[[ GIVEN INFORMATION open ]]
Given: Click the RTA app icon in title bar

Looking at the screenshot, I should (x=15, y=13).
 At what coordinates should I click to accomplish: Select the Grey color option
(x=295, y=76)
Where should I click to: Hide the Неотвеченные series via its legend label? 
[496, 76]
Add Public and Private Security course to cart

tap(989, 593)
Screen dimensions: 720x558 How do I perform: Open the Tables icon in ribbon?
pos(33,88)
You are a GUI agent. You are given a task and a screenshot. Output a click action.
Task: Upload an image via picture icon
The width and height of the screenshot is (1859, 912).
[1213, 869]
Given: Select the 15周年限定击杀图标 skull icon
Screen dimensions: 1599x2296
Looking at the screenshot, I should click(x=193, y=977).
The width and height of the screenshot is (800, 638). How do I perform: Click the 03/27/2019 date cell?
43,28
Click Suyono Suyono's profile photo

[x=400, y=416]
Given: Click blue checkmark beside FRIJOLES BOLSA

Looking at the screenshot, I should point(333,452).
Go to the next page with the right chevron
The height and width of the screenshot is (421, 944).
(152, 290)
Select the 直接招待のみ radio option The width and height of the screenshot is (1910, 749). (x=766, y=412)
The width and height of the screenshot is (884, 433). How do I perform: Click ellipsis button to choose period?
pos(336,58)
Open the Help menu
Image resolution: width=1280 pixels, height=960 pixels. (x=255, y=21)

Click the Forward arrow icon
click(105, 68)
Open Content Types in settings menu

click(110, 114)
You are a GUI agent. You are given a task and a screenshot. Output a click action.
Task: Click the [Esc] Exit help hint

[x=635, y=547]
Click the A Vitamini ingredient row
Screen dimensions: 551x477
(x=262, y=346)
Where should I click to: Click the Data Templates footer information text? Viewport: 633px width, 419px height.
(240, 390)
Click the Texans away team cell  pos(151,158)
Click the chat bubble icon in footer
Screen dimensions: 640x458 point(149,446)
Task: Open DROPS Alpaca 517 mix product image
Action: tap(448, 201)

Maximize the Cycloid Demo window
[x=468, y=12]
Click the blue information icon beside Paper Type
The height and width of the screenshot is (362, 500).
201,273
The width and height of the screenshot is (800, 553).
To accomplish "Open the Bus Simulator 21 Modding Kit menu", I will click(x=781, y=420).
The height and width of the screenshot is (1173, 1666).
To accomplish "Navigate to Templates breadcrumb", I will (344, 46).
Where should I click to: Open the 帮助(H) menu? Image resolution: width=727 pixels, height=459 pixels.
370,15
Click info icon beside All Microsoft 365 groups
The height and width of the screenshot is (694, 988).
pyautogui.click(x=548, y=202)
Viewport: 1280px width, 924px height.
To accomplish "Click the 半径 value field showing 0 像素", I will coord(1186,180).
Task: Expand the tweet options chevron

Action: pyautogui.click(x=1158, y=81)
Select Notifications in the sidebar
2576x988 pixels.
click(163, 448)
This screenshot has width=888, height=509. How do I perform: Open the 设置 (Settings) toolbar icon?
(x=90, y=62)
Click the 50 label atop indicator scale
[[ GIVEN INFORMATION closed ]]
▶ **YOUR INSTRUCTIONS**
Reply by returning the full set of records above exactly.

▶ **ANSWER FOR THE TASK**
Given: Click the RTA app icon in title bar

Looking at the screenshot, I should (x=15, y=13).
 At what coordinates should I click to accomplish: Select the Grey color option
(x=295, y=76)
Where should I click to: Hide the Неотвеченные series via its legend label? 
[496, 76]
Add Public and Private Security course to cart

tap(989, 593)
Screen dimensions: 720x558 How do I perform: Open the Tables icon in ribbon?
pos(33,88)
You are a GUI agent. You are given a task and a screenshot. Output a click action.
Task: Upload an image via picture icon
The width and height of the screenshot is (1859, 912).
[1213, 869]
Given: Select the 15周年限定击杀图标 skull icon
Screen dimensions: 1599x2296
Looking at the screenshot, I should click(x=193, y=977).
The width and height of the screenshot is (800, 638). How do I perform: Click the 03/27/2019 date cell?
43,28
Click Suyono Suyono's profile photo

[x=400, y=416]
Given: Click blue checkmark beside FRIJOLES BOLSA

Looking at the screenshot, I should point(333,452).
Go to the next page with the right chevron
The height and width of the screenshot is (421, 944).
(152, 290)
Select the 直接招待のみ radio option The width and height of the screenshot is (1910, 749). (x=766, y=412)
The width and height of the screenshot is (884, 433). How do I perform: Click ellipsis button to choose period?
pos(336,58)
Open the Help menu
Image resolution: width=1280 pixels, height=960 pixels. (x=255, y=21)

Click the Forward arrow icon
click(105, 68)
Open Content Types in settings menu

click(110, 114)
You are a GUI agent. You are given a task and a screenshot. Output a click action.
Task: Click the [Esc] Exit help hint

[x=635, y=547]
Click the A Vitamini ingredient row
Screen dimensions: 551x477
(x=262, y=346)
Where should I click to: Click the Data Templates footer information text? Viewport: 633px width, 419px height.
(240, 390)
Click the Texans away team cell  pos(151,158)
Click the chat bubble icon in footer
Screen dimensions: 640x458 point(149,446)
Task: Open DROPS Alpaca 517 mix product image
Action: tap(448, 201)

Maximize the Cycloid Demo window
[x=468, y=12]
Click the blue information icon beside Paper Type
The height and width of the screenshot is (362, 500).
201,273
The width and height of the screenshot is (800, 553).
To accomplish "Open the Bus Simulator 21 Modding Kit menu", I will click(x=781, y=420).
The height and width of the screenshot is (1173, 1666).
To accomplish "Navigate to Templates breadcrumb", I will (344, 46).
Where should I click to: Open the 帮助(H) menu? Image resolution: width=727 pixels, height=459 pixels.
370,15
Click info icon beside All Microsoft 365 groups
The height and width of the screenshot is (694, 988).
pyautogui.click(x=548, y=202)
Viewport: 1280px width, 924px height.
To accomplish "Click the 半径 value field showing 0 像素", I will coord(1186,180).
Task: Expand the tweet options chevron

Action: pyautogui.click(x=1158, y=81)
Select Notifications in the sidebar
2576x988 pixels.
click(163, 448)
This screenshot has width=888, height=509. How do I perform: Open the 设置 (Settings) toolbar icon?
(x=90, y=62)
Click the 50 label atop indicator scale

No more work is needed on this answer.